◆ Assignment ◆
Retype the entries exactly. Include every line.

◆ Dataset content ◆
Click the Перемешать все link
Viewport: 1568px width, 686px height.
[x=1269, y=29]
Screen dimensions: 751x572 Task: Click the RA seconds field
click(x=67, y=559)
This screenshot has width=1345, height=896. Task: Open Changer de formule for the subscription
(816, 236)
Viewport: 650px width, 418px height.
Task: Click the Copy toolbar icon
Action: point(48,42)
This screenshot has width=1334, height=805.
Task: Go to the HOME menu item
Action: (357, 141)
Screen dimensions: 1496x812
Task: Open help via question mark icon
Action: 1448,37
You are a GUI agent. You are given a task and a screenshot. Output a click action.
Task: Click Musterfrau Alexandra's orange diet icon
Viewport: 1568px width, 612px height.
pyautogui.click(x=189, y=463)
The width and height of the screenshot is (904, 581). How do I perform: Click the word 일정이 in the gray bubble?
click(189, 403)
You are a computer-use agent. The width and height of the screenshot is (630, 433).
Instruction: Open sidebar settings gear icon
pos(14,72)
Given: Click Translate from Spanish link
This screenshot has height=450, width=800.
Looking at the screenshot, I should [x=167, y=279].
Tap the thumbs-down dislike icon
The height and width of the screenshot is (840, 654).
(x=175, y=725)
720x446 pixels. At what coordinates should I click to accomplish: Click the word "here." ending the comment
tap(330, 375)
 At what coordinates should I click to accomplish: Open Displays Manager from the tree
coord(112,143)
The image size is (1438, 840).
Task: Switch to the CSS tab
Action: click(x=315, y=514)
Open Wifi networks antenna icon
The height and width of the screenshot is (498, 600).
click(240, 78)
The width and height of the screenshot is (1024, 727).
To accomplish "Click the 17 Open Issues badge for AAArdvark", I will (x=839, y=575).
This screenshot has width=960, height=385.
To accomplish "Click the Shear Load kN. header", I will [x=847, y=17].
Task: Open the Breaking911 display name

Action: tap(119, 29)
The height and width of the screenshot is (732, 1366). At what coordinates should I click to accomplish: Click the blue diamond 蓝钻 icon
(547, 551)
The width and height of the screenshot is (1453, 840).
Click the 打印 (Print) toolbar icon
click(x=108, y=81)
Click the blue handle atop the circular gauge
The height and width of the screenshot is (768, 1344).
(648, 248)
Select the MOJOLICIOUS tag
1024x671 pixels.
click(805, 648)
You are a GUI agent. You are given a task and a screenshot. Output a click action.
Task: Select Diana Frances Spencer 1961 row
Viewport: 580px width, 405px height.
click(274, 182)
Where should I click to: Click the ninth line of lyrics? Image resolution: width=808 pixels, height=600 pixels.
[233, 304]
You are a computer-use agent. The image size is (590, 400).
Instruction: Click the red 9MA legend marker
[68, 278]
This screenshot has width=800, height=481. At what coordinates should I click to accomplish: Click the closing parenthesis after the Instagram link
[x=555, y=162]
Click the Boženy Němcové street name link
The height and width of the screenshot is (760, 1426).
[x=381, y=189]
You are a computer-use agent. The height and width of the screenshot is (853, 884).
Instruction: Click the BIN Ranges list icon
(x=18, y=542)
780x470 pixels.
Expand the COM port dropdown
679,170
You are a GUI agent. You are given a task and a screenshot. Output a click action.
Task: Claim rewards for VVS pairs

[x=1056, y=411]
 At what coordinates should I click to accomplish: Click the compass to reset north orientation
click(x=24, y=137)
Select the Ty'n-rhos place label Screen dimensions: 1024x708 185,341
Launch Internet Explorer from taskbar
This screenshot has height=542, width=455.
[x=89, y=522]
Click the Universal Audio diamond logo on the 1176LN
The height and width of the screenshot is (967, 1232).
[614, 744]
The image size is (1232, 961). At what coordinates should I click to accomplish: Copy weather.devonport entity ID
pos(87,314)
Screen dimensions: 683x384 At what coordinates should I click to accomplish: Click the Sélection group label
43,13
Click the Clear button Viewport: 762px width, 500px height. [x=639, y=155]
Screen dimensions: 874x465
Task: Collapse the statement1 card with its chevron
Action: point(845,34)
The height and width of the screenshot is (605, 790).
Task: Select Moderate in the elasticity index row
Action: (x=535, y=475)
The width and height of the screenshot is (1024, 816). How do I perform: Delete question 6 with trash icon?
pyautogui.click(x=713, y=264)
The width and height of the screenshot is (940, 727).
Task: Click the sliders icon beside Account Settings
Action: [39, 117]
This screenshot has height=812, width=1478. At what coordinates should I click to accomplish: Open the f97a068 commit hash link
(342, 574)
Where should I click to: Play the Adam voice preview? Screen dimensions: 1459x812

◆ Response area ◆
Click the Перемешать все link
Viewport: 1568px width, 686px height.
[x=1269, y=29]
Screen dimensions: 751x572 Task: Click the RA seconds field
click(x=67, y=559)
This screenshot has width=1345, height=896. Task: Open Changer de formule for the subscription
(816, 236)
Viewport: 650px width, 418px height.
Task: Click the Copy toolbar icon
Action: point(48,42)
This screenshot has width=1334, height=805.
Task: Go to the HOME menu item
Action: (357, 141)
Screen dimensions: 1496x812
Task: Open help via question mark icon
Action: 1448,37
You are a GUI agent. You are given a task and a screenshot. Output a click action.
Task: Click Musterfrau Alexandra's orange diet icon
Viewport: 1568px width, 612px height.
pyautogui.click(x=189, y=463)
The width and height of the screenshot is (904, 581). How do I perform: Click the word 일정이 in the gray bubble?
click(189, 403)
You are a computer-use agent. The width and height of the screenshot is (630, 433).
Instruction: Open sidebar settings gear icon
pos(14,72)
Given: Click Translate from Spanish link
This screenshot has height=450, width=800.
Looking at the screenshot, I should [x=167, y=279].
Tap the thumbs-down dislike icon
The height and width of the screenshot is (840, 654).
(x=175, y=725)
720x446 pixels. At what coordinates should I click to accomplish: Click the word "here." ending the comment
tap(330, 375)
 At what coordinates should I click to accomplish: Open Displays Manager from the tree
coord(112,143)
The image size is (1438, 840).
Task: Switch to the CSS tab
Action: click(x=315, y=514)
Open Wifi networks antenna icon
The height and width of the screenshot is (498, 600).
click(240, 78)
The width and height of the screenshot is (1024, 727).
To accomplish "Click the 17 Open Issues badge for AAArdvark", I will (x=839, y=575).
This screenshot has width=960, height=385.
To accomplish "Click the Shear Load kN. header", I will [x=847, y=17].
Task: Open the Breaking911 display name

Action: tap(119, 29)
The height and width of the screenshot is (732, 1366). At what coordinates should I click to accomplish: Click the blue diamond 蓝钻 icon
(547, 551)
The width and height of the screenshot is (1453, 840).
Click the 打印 (Print) toolbar icon
click(x=108, y=81)
Click the blue handle atop the circular gauge
The height and width of the screenshot is (768, 1344).
(648, 248)
Select the MOJOLICIOUS tag
1024x671 pixels.
click(805, 648)
You are a GUI agent. You are given a task and a screenshot. Output a click action.
Task: Select Diana Frances Spencer 1961 row
Viewport: 580px width, 405px height.
click(274, 182)
Where should I click to: Click the ninth line of lyrics? Image resolution: width=808 pixels, height=600 pixels.
[233, 304]
You are a computer-use agent. The image size is (590, 400).
Instruction: Click the red 9MA legend marker
[68, 278]
This screenshot has width=800, height=481. At what coordinates should I click to accomplish: Click the closing parenthesis after the Instagram link
[x=555, y=162]
Click the Boženy Němcové street name link
The height and width of the screenshot is (760, 1426).
[x=381, y=189]
You are a computer-use agent. The height and width of the screenshot is (853, 884).
Instruction: Click the BIN Ranges list icon
(x=18, y=542)
780x470 pixels.
Expand the COM port dropdown
679,170
You are a GUI agent. You are given a task and a screenshot. Output a click action.
Task: Claim rewards for VVS pairs

[x=1056, y=411]
 At what coordinates should I click to accomplish: Click the compass to reset north orientation
click(x=24, y=137)
Select the Ty'n-rhos place label Screen dimensions: 1024x708 185,341
Launch Internet Explorer from taskbar
This screenshot has height=542, width=455.
[x=89, y=522]
Click the Universal Audio diamond logo on the 1176LN
The height and width of the screenshot is (967, 1232).
[614, 744]
The image size is (1232, 961). At what coordinates should I click to accomplish: Copy weather.devonport entity ID
pos(87,314)
Screen dimensions: 683x384 At what coordinates should I click to accomplish: Click the Sélection group label
43,13
Click the Clear button Viewport: 762px width, 500px height. [x=639, y=155]
Screen dimensions: 874x465
Task: Collapse the statement1 card with its chevron
Action: point(845,34)
The height and width of the screenshot is (605, 790).
Task: Select Moderate in the elasticity index row
Action: (x=535, y=475)
The width and height of the screenshot is (1024, 816). How do I perform: Delete question 6 with trash icon?
pyautogui.click(x=713, y=264)
The width and height of the screenshot is (940, 727).
Task: Click the sliders icon beside Account Settings
Action: [39, 117]
This screenshot has height=812, width=1478. At what coordinates should I click to accomplish: Open the f97a068 commit hash link
(342, 574)
Where should I click to: Play the Adam voice preview? Screen dimensions: 1459x812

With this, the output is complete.